Exercise — Of the records that follow, copy only the lines from the line containing "You are a GUI" to the line containing "Bővebben (1219, 44)", both included, exactly as written.

Provided entries —
------------------------------
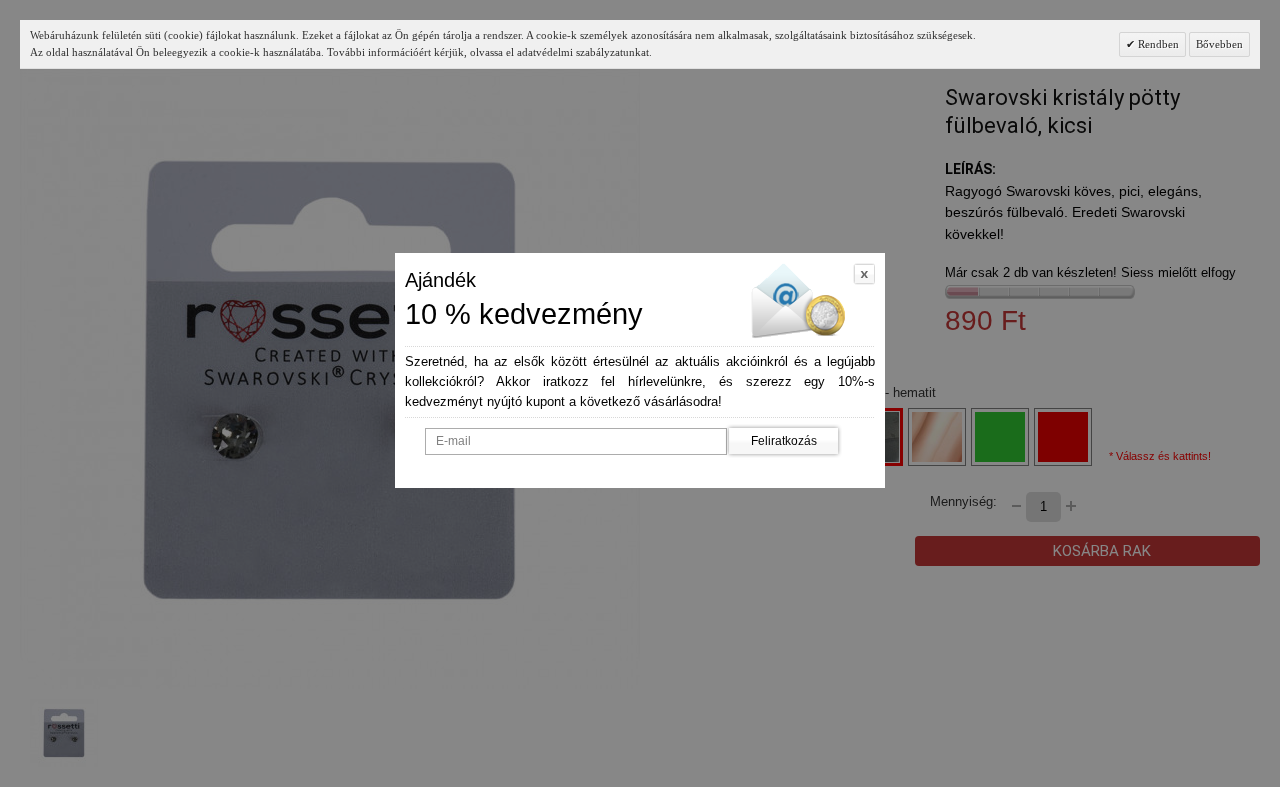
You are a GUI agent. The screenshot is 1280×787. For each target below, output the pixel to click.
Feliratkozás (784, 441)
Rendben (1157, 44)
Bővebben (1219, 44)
------------------------------
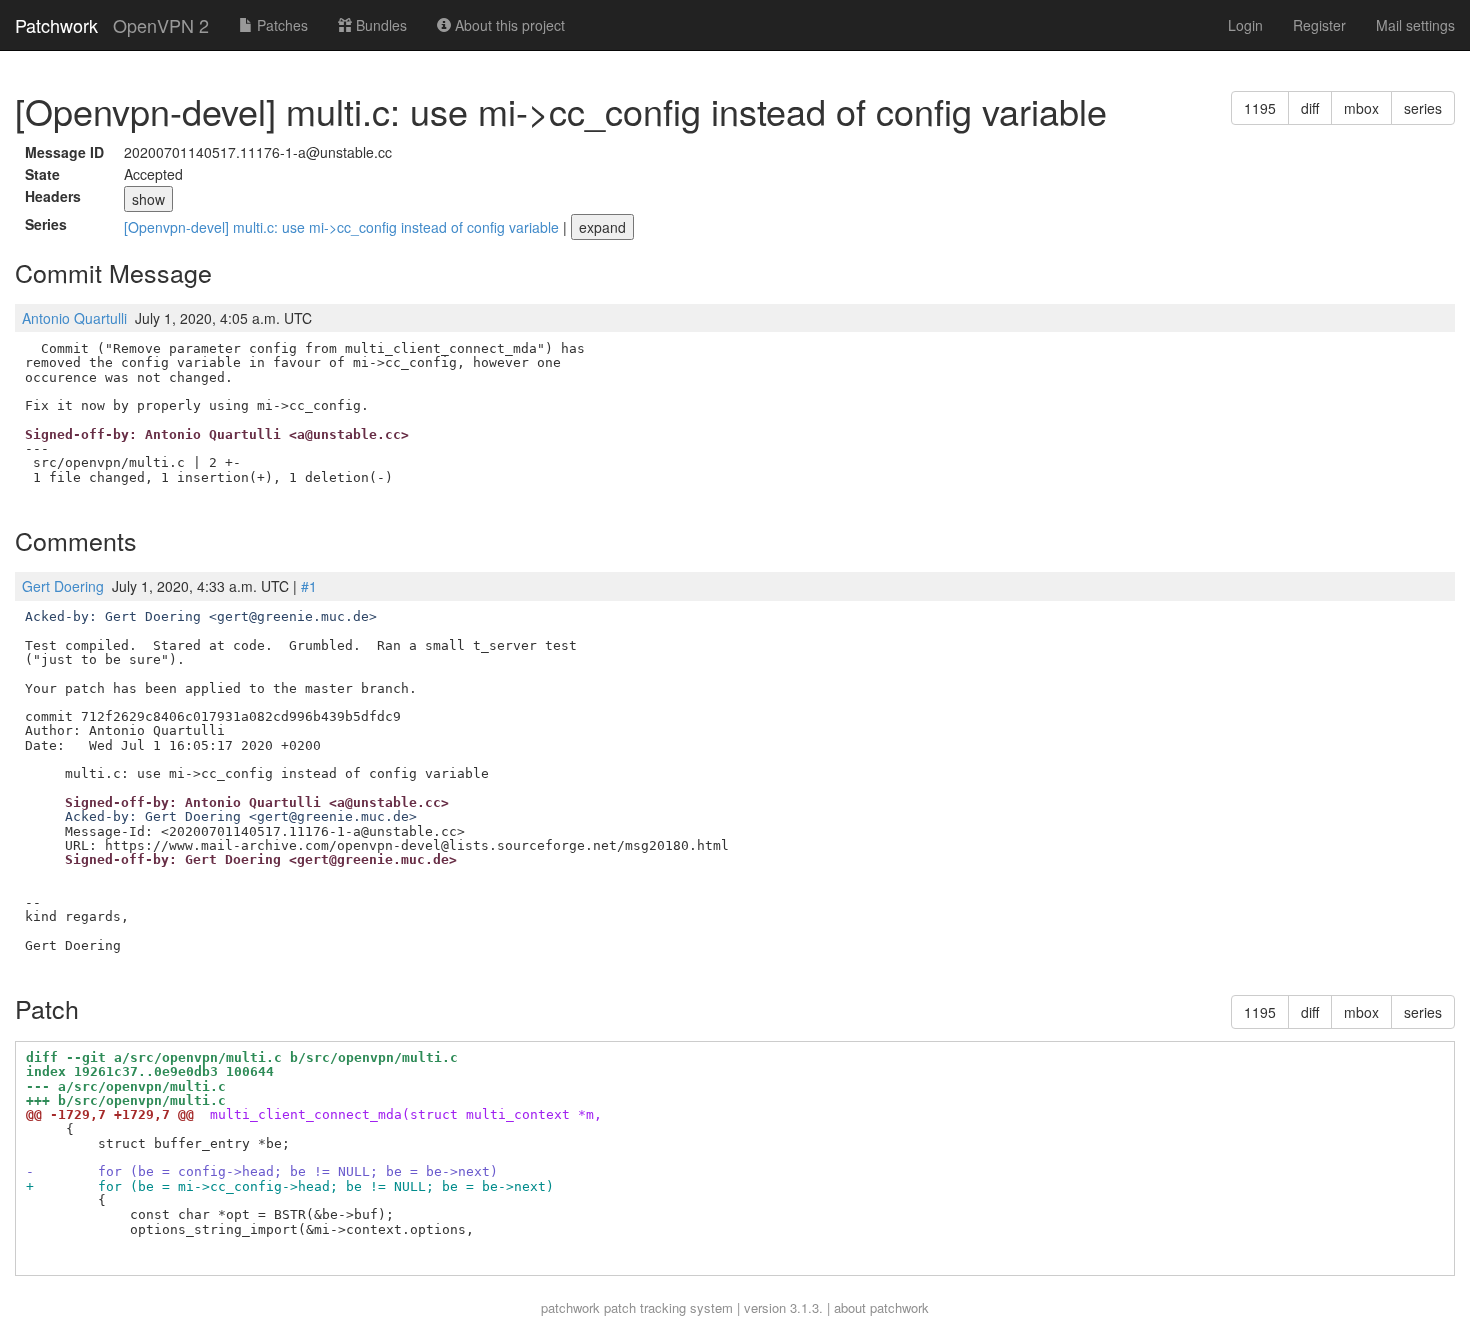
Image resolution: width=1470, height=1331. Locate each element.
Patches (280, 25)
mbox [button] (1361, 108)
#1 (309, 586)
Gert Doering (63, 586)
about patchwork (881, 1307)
------------------------------
Written reply —
You are a GUI agent. The screenshot is 1280×787. For each target below, output the pixel to click.
Feliratkozás (784, 441)
Rendben (1157, 44)
Bővebben (1219, 44)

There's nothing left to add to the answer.